**What you have to do:** Nothing outside the stretch is wanted. Repeat exactly the lines of the listing below from the one that contains "For every named" through the one that contains "november (736, 476)", both ends included.

#### The data ####

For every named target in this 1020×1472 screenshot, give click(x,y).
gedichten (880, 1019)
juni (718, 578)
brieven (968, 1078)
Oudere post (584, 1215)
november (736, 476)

####
#### The data ####

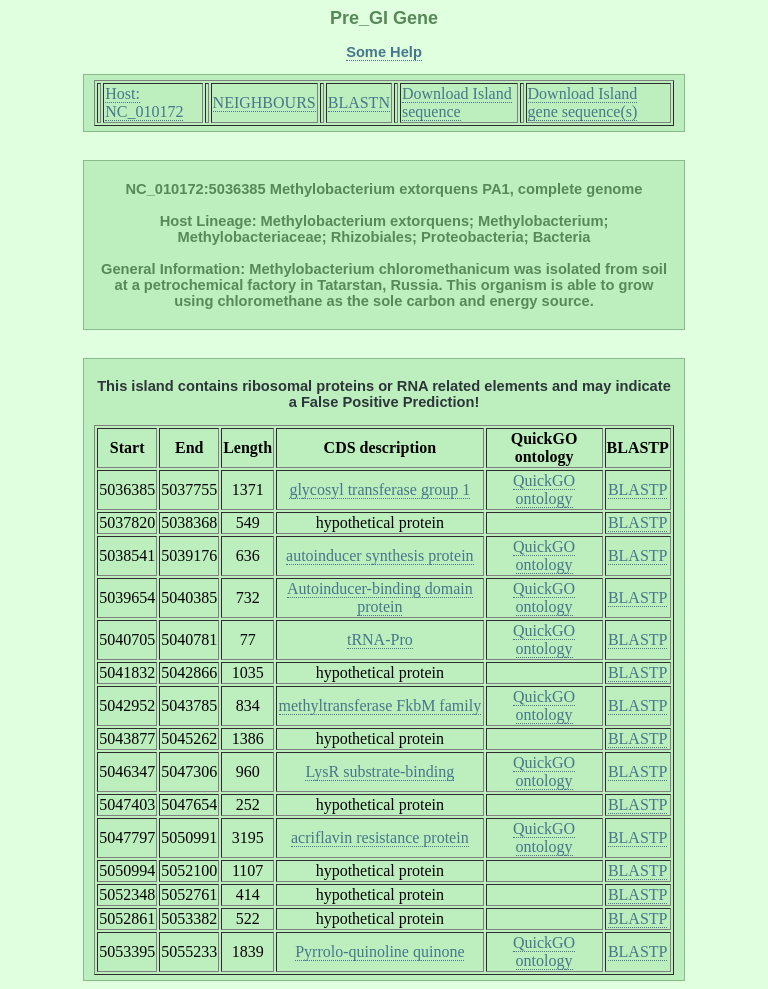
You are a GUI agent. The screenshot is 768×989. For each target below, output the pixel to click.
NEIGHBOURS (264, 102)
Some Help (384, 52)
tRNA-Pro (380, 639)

####

**Task result:**
For every named target in this 1020×1472 screenshot, give click(x,y).
gedichten (880, 1019)
juni (718, 578)
brieven (968, 1078)
Oudere post (584, 1215)
november (736, 476)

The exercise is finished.